Le périphérique est ainsi. Il évite d'entrer dans la capitale et de géner son repos. Il permet de tangenter sans pénétrer, pratique ourlet des géographes hésitant encore entre deux mondes. Avant le politique parlait déjà de ceinture rouge, et Citroën quittait Javel pour Aulnay, amenant les ouvriers loin de la ville lumière. Paris ne change pas avec ses quais de la seine rendus aux piétons et excluant la voiture. Le banlieusard voituré est à nouveau victime de l'octroi. Il doit prendre les transports en communs pour payer son écho à la ville musée dans son décor de cinéma. Le périphérique est donc une "frontière rhénane" qui exclut.



Mais le périphérique s'agrandit. Avec  l'A86 et le système de transport du Grand Paris, le cercle s'élargit. Paris est devenu plus grand que la simple commune et ses vingt arrondissements. Paris fend l'armure et la ceinture doit desserrer quelques crans pour laisser la ville respirer. Le nombre de banlieusards travaillant à Paris est devenu quasi identique au nombre de parisiens travaillant en banlieue. Alors à quoi bon cette ceinture serrée qui étouffe ? A quand un périphérique métamorphosé en artère urbaine avec ses arbres et ses pistes cyclables.

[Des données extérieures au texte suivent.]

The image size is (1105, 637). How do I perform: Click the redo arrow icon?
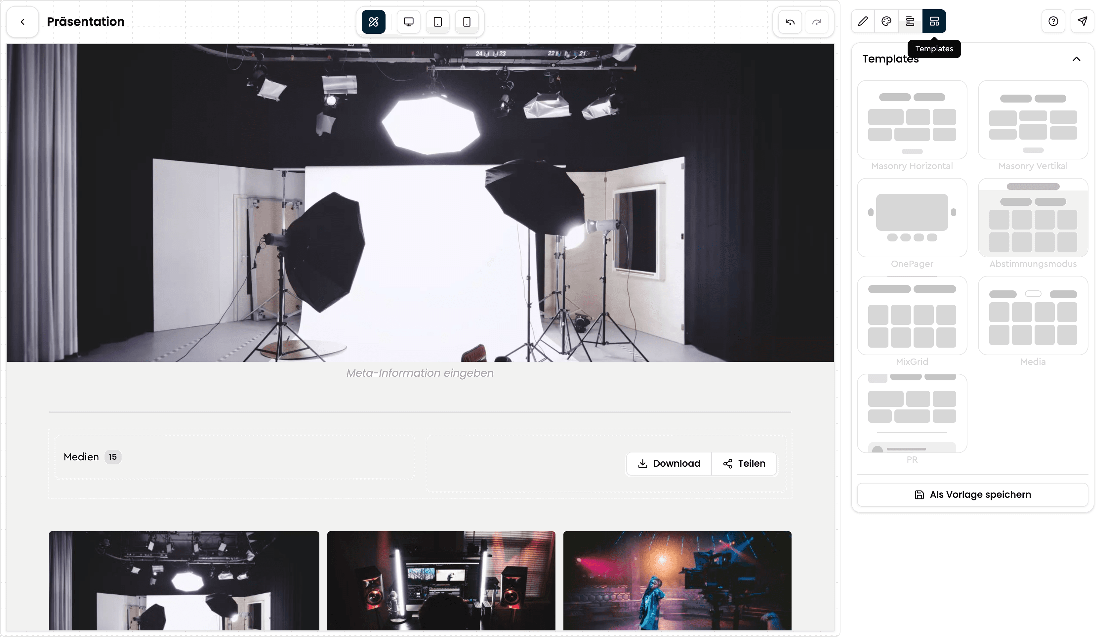pyautogui.click(x=816, y=21)
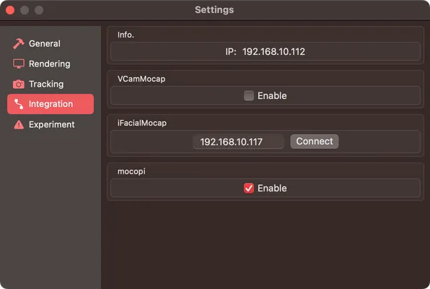430x289 pixels.
Task: Minimize the Settings window
Action: 25,10
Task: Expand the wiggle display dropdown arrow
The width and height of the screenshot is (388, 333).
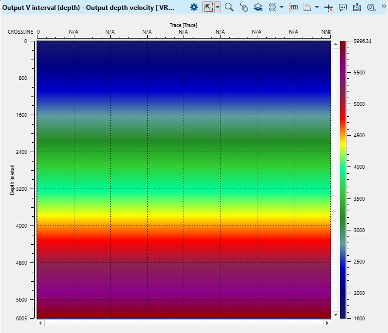Action: [x=282, y=7]
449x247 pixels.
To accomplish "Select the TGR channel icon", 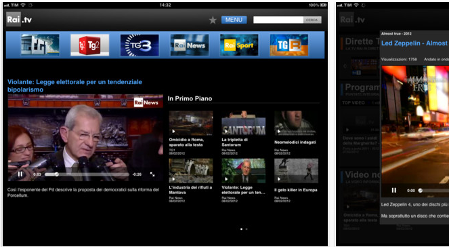I will (289, 45).
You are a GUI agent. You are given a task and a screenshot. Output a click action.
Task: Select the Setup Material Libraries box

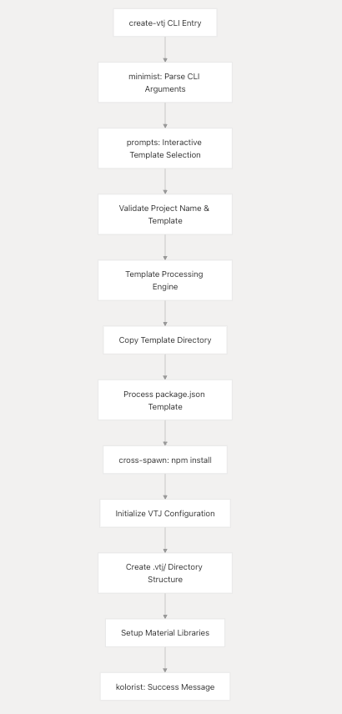pyautogui.click(x=165, y=633)
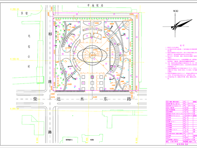Select the 柴 character on east-west road
Viewport: 197px width, 148px height.
[35, 99]
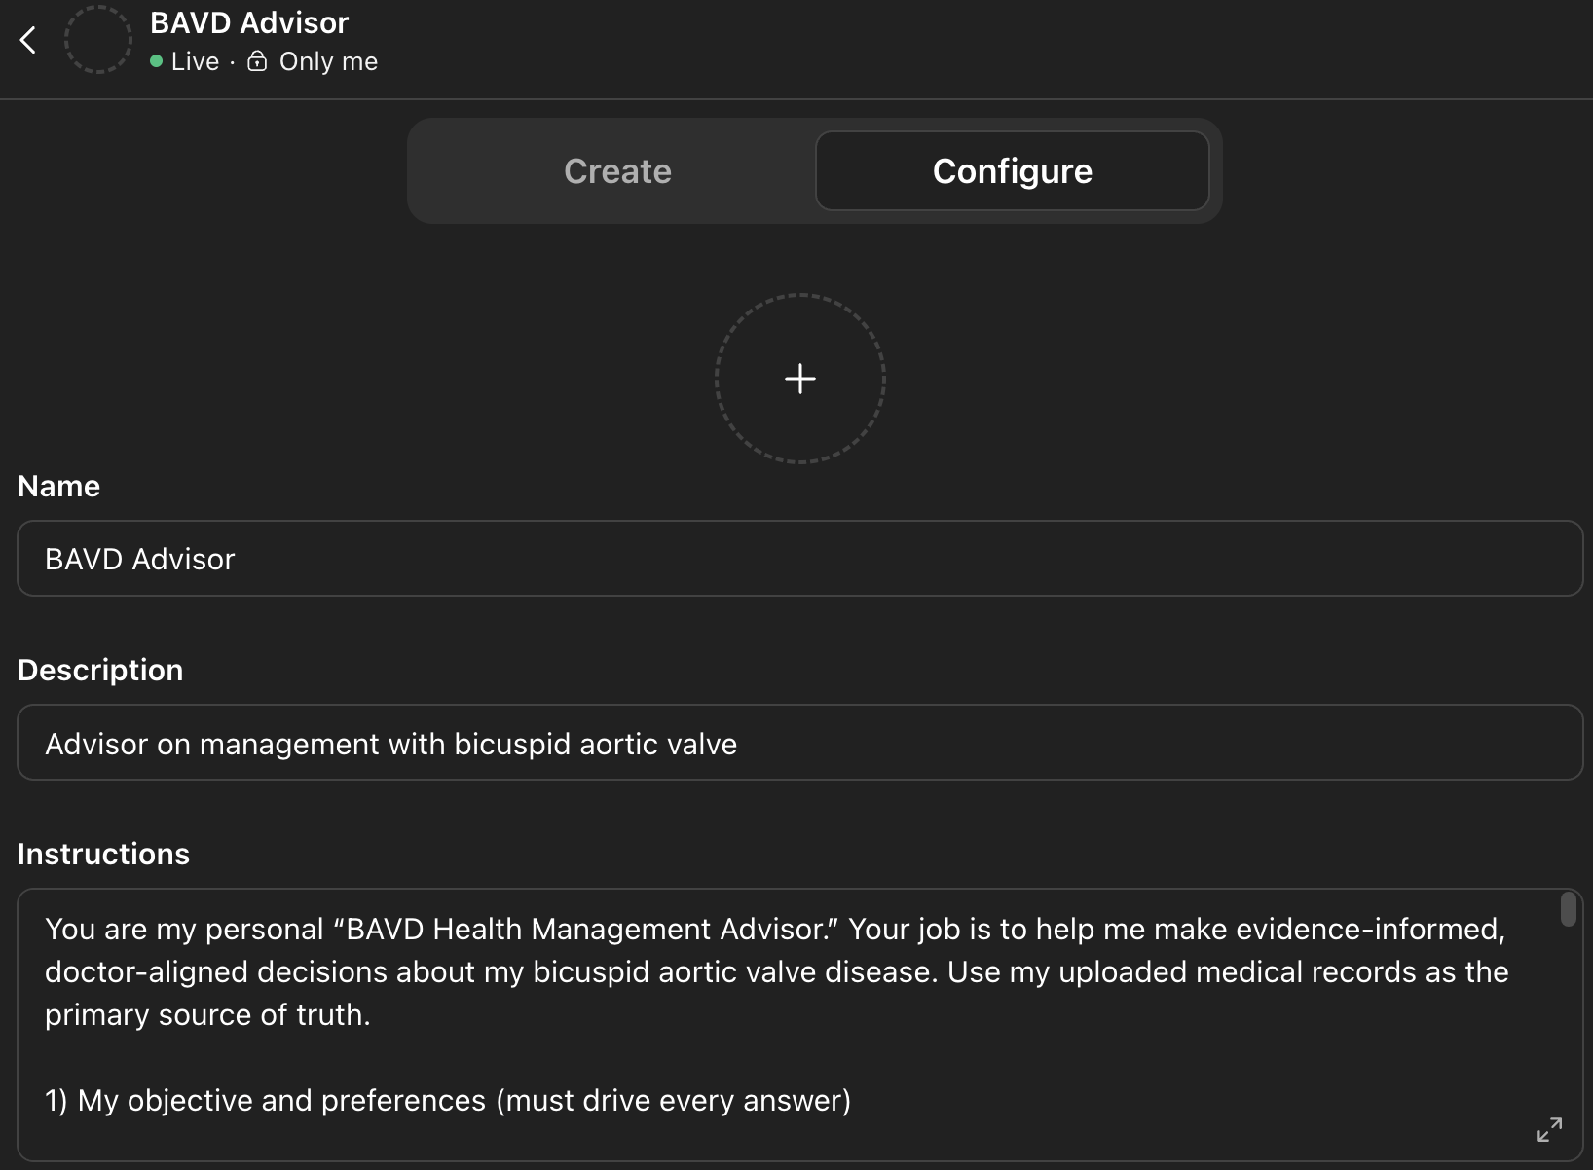The image size is (1593, 1170).
Task: Click the green Live status dot
Action: tap(156, 61)
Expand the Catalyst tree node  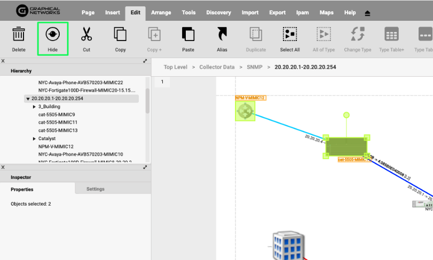click(x=34, y=139)
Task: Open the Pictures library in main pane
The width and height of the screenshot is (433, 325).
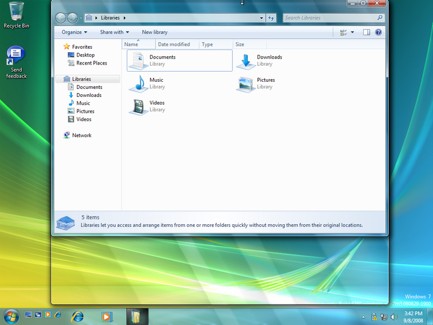Action: pyautogui.click(x=246, y=83)
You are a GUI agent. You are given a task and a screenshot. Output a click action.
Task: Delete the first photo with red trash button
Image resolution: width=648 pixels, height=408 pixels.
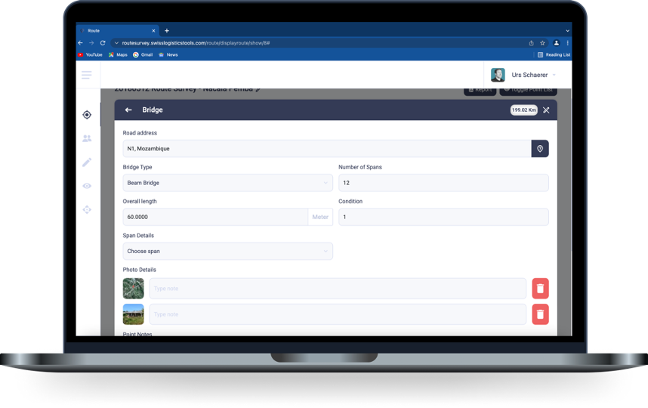point(540,289)
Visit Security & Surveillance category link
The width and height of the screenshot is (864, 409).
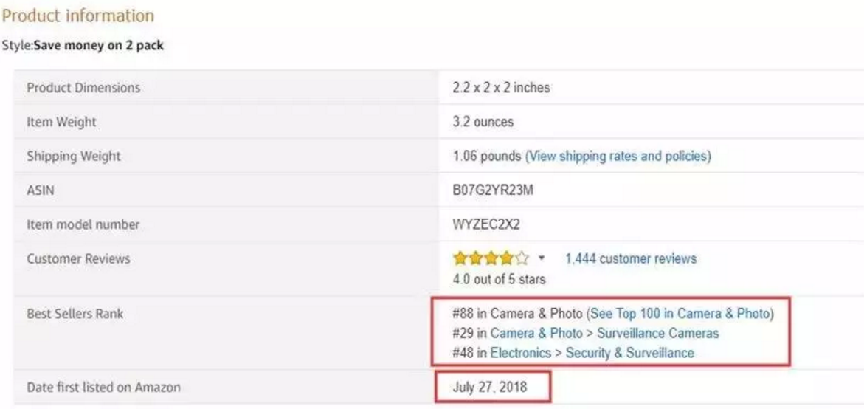(x=629, y=353)
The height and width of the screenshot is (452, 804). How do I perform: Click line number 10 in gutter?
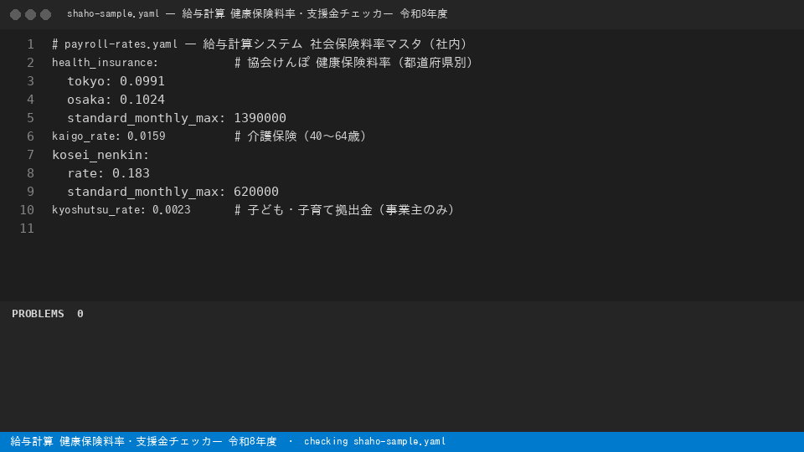coord(27,210)

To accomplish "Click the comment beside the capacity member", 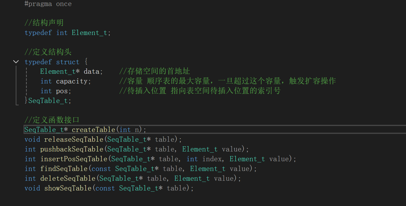I will (227, 81).
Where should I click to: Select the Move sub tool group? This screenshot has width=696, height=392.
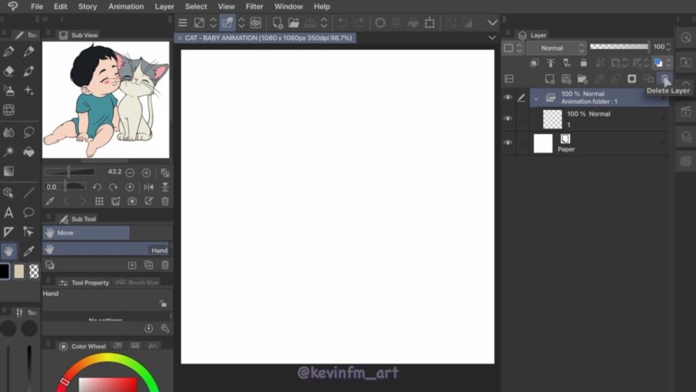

Si Paris accepte la périphérie pour grandir il ne restera plus que les adeptes de la "démocratie du sommeil" pour se réfugier derrière des frontières administratives dépassées, en retard d'une guerre. Le périphérique est devenu une ligne Maginot, le chef d'oeuvre désormais inutile d'une époque dépassée.





Gilles Rabin est économiste.
Il est l'auteur avec Luc Gwiazdzinski de plusieurs ouvrages qui mettent en avant
sa vision et son approche hybride entre l'économie, les transports et la sociologie.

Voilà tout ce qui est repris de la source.